初めてのステルベン: いのちの樹
今日紹介するいのちの樹(CNo40)は、2022年1月17日生まれのかなり若い曲です。そして、今気づきましたが、1995年に阪神・淡路大震災があった日でもありますね。なくなるいのちもあれば、新たに生まれて成長していくいのちもあるという現実を感じつつ作った曲です。
ここ数年、身内の死を立て続けに経験しましたが、悲しみはしたものの、取り乱すことはなく、我ながら比較的落ち着いていたと思います。それには、もうずいぶん前になるひとつの経験が関係しているのかもしれません。
研修医1年目、私は初めてのステルベンを経験しました。

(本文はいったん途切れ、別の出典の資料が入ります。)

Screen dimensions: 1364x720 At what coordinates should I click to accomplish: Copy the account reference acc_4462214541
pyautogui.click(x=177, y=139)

ステルベンとはドイツ語sterbenのことで、亡くなることを指しています。昔は医学といえばドイツ語を使うことが多かったため、そのなごりと思いますが、現代では隠語的に使われることが多いかもしれません。私は地方大学出身で、卒後はそのまま大学で研修しました。指導医はつきますが、都会に比べると1年目から主治医として責任を持たされる機会が多かったように思います。
医師になって半年経った頃、白血病再発の女性を受け持ちました。たしか70代で、初発時は寛解して退院したのですが、ほどなくしてまた入院してきた、という方でした。現代に比べると治療法も少なく,白血病再発といえば厳しい経過が予想されました。血液内科の先生方に逐次指導を受けつつ治療したのですが、やはりどんどん具合は悪くなっていきました。特に肝臓のダメージが強く、肝不全という肝臓の末期の状態になりました。
この状態では、肝性脳症といって、意識状態がおかしくなり眠り続けたかと思うと起きて叫んだり暴れたりすることがあります。これにどう対処をしたらいいのか調べたり指示を出したりして、忙しくて眠れない日々を過ごしていました。
ところが、いよいよ状態が悪くなってもう今夜もつかどうかというところまで来たとき、それまで暴れていたのが急に穏やかな人に戻ったのです。私の目をじっと見て、「先生もういいよ」「ありがとう」などと言うのです。私はもう涙と鼻水が止まらなくなり、マスクがびしょ濡れになって何度も替えなければならないという,情けない状態になりました。先輩医師に病室の外に呼び出され、「おまえそれでも主治医か!ちゃんと指示出せ!」と叱られ、しまいにはその先輩が指示を出す始末でした。
そしてその方は亡くなりました。私はなかなか涙が止まらなかったため、病棟の廊下の端まで行って、窓からしばらく外を見ていました。人のいのちを任された重圧から解き放たれた脱力感と、後悔と、情けなさと。後から後から涙が出て止まりませんでした。
しかしそこは大学病院であり、病状の経過もよくわからない部分があったため病理解剖をすることになりました。さっきまで身体の外からしかわからなかった内臓の状態を、解剖して肉眼でみることになりました。その段になると、泣きはらした後だったのに急に探究心が出てきて、臨床経過で疑問に思っていたことが分かるか、目を凝らして解剖の様子を見ていました。
長い一日が終わり、家に帰ると夜中でしたが、部屋の電気もつけずにベットに倒れ込んだのを覚えています。私はこのとき涙を出し切ったのかもしれません。
その後も何度か受け持ち患者さんのステルベンを経験しましたが、この初めての経験のときほど強い印象に残ったことはありませんでした。いのちの大切さということを、いつまでも忘れずにいたいと思っています。